- Saved data entries:
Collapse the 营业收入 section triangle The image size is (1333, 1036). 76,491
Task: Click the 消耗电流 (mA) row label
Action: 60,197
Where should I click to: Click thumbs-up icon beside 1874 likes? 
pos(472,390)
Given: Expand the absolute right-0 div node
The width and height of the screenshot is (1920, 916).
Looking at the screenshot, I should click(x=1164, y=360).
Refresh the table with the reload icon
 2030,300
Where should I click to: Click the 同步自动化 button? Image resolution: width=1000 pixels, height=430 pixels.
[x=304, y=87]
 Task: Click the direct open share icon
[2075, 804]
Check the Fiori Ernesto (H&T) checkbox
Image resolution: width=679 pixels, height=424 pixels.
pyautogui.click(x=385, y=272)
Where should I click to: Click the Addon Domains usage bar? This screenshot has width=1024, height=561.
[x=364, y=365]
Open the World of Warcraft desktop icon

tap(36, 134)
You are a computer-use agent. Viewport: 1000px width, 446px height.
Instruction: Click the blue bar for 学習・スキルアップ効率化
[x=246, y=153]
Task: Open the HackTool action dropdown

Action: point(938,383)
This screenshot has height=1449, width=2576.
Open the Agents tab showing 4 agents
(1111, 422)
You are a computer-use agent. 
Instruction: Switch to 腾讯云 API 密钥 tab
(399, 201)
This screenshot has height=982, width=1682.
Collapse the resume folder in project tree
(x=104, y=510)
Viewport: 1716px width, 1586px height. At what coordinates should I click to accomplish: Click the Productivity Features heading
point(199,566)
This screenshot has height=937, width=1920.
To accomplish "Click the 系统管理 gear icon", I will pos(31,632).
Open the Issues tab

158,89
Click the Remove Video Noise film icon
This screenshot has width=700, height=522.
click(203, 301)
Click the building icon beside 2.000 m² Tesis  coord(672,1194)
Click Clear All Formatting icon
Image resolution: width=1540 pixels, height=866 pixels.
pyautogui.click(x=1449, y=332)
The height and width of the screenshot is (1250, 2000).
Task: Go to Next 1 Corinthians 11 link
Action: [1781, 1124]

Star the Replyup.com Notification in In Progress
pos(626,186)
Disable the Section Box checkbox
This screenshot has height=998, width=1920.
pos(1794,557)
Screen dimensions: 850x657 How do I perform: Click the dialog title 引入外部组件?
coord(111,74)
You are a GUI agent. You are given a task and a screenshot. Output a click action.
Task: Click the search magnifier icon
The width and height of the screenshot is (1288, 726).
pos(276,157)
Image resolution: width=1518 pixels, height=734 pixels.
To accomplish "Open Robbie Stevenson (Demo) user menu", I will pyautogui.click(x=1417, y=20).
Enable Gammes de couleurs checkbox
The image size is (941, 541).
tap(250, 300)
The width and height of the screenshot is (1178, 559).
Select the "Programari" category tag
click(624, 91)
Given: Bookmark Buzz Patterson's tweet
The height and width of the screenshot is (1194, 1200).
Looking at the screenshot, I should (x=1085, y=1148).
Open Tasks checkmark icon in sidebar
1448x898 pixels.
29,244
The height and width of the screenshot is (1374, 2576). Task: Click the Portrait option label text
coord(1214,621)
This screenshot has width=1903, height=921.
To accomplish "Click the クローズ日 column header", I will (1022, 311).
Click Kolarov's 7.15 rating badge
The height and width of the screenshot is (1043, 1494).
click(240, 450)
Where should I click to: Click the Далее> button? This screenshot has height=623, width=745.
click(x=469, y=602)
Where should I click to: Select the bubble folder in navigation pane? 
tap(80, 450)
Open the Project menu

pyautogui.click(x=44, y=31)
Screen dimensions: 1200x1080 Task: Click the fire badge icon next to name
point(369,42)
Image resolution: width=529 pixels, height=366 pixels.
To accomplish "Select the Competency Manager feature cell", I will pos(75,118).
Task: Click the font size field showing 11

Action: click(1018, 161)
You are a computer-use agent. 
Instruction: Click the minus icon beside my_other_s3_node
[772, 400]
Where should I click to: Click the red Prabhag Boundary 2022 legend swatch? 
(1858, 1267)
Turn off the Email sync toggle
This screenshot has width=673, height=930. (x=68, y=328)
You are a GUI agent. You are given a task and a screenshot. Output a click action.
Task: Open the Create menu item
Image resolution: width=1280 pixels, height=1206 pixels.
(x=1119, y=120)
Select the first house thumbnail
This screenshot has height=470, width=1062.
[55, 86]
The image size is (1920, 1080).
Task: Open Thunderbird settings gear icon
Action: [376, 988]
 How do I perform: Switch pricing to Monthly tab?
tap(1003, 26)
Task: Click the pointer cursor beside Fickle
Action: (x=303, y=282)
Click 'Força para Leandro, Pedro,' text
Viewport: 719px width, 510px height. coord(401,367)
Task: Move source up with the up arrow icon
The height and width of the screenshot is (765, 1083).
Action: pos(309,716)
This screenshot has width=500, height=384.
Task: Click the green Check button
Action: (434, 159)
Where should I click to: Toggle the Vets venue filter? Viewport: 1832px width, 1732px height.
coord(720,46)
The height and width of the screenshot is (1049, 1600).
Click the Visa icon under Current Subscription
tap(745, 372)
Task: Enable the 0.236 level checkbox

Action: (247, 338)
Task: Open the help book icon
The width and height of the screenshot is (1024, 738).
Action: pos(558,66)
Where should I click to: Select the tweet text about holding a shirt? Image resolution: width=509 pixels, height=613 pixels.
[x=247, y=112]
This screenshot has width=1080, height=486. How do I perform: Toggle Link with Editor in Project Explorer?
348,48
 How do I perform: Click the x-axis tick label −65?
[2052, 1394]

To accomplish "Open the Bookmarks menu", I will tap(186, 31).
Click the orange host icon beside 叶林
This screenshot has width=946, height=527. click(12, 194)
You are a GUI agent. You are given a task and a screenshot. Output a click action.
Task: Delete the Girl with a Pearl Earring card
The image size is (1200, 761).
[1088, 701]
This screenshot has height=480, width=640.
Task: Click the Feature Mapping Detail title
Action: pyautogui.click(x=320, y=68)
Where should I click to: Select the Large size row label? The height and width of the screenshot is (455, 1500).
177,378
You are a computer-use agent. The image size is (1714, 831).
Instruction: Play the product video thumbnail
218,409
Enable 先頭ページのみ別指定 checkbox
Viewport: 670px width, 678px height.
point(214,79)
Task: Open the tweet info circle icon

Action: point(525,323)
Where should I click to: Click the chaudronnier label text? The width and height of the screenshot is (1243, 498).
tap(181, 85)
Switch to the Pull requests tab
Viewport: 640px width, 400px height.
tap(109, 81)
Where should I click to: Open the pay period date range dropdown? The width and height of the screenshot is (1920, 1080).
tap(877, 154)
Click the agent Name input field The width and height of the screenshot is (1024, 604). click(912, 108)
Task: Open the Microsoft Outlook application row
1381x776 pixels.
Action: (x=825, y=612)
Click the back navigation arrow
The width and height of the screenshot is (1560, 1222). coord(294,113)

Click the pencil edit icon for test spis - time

- PROMPT: Which lines in the data above contain the word "dimensions"? Copy each of those lines in full.

- EXERCISE RESPONSE:
Screen dimensions: 850x657 How do I perform: Click the dialog title 引入外部组件?
Screen dimensions: 1200x1080 Task: Click the fire badge icon next to name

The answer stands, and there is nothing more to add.